Data provided:
%%
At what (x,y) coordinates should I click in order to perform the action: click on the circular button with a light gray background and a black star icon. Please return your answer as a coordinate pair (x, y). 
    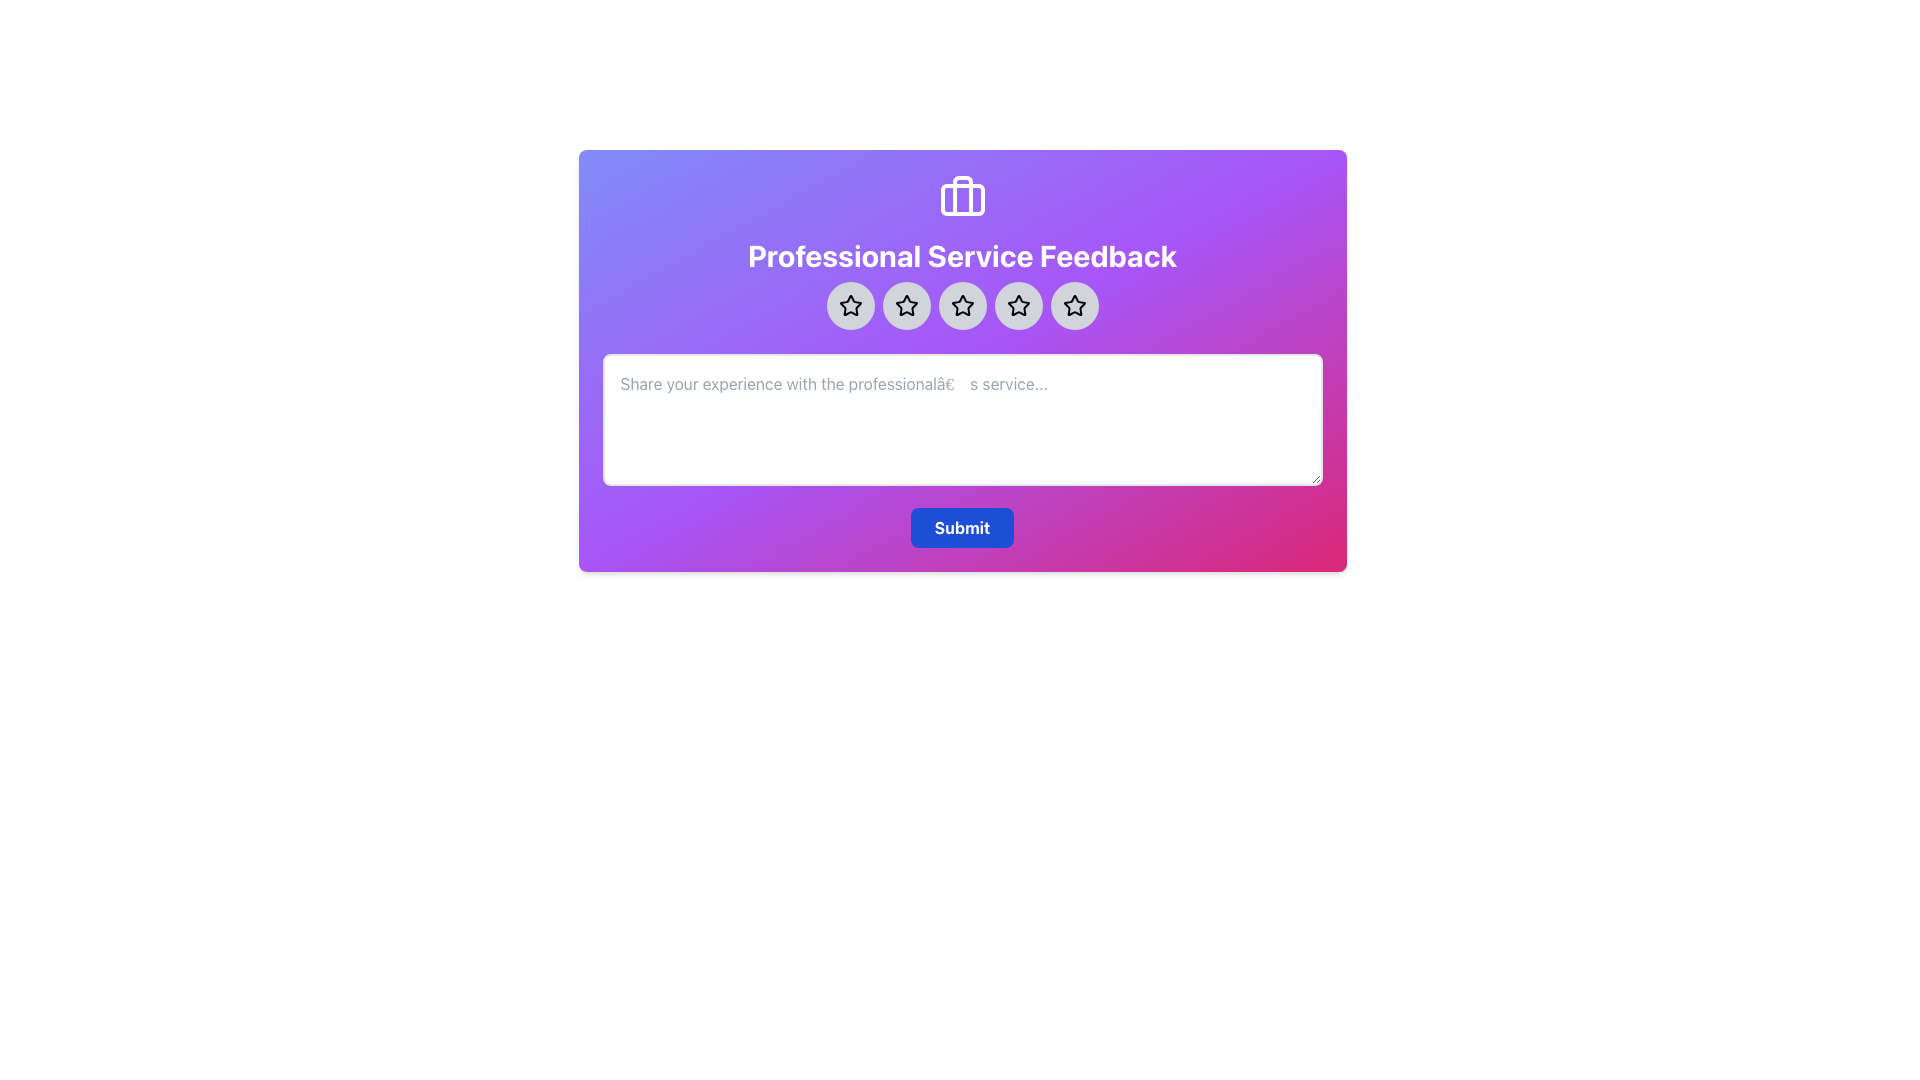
%%
%%
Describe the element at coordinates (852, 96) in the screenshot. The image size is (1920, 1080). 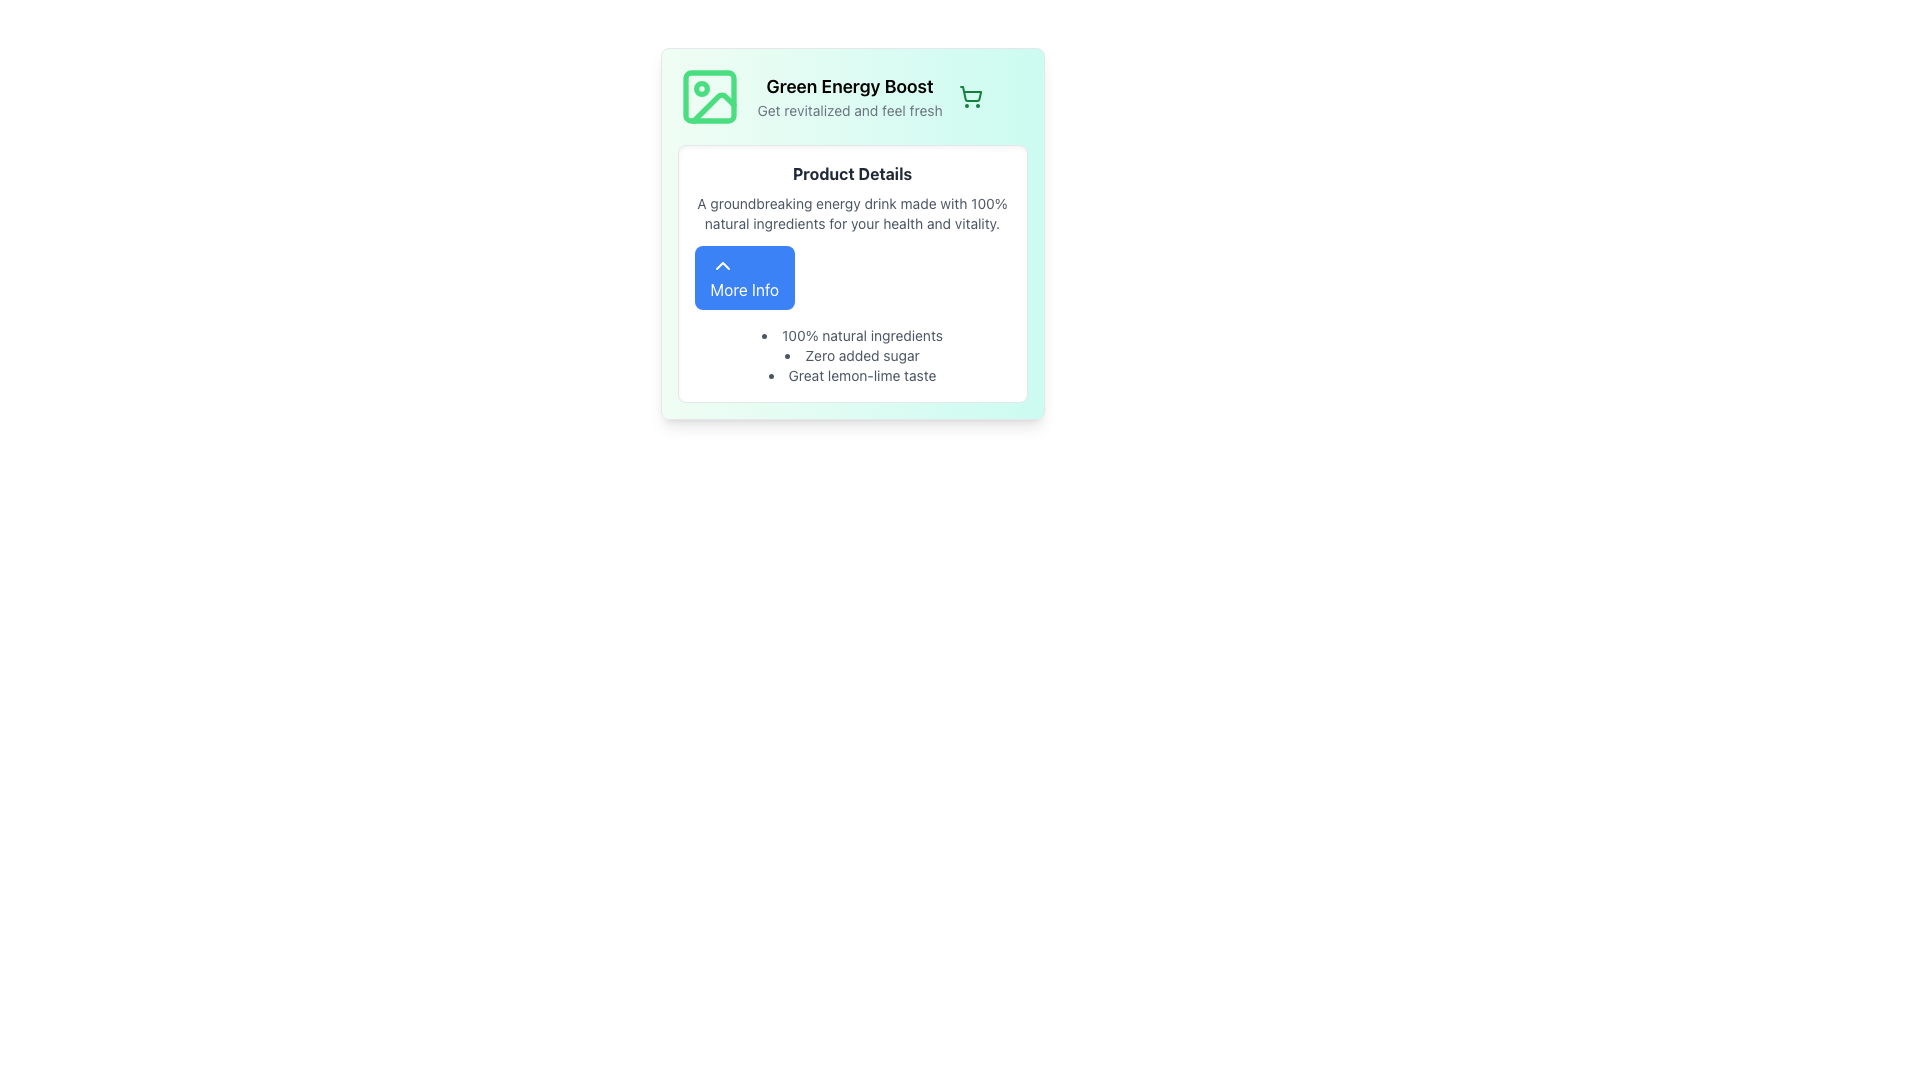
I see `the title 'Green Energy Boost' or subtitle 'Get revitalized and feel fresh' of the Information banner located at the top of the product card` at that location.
%%
%%
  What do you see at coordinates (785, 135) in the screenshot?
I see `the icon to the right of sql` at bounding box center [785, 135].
%%
Instructions to follow: Repeat the lines from the one containing "Describe the element" through the one containing "at that location.", inclusive, without the pictures.

Written response:
Describe the element at coordinates (852, 96) in the screenshot. The image size is (1920, 1080). 
I see `the title 'Green Energy Boost' or subtitle 'Get revitalized and feel fresh' of the Information banner located at the top of the product card` at that location.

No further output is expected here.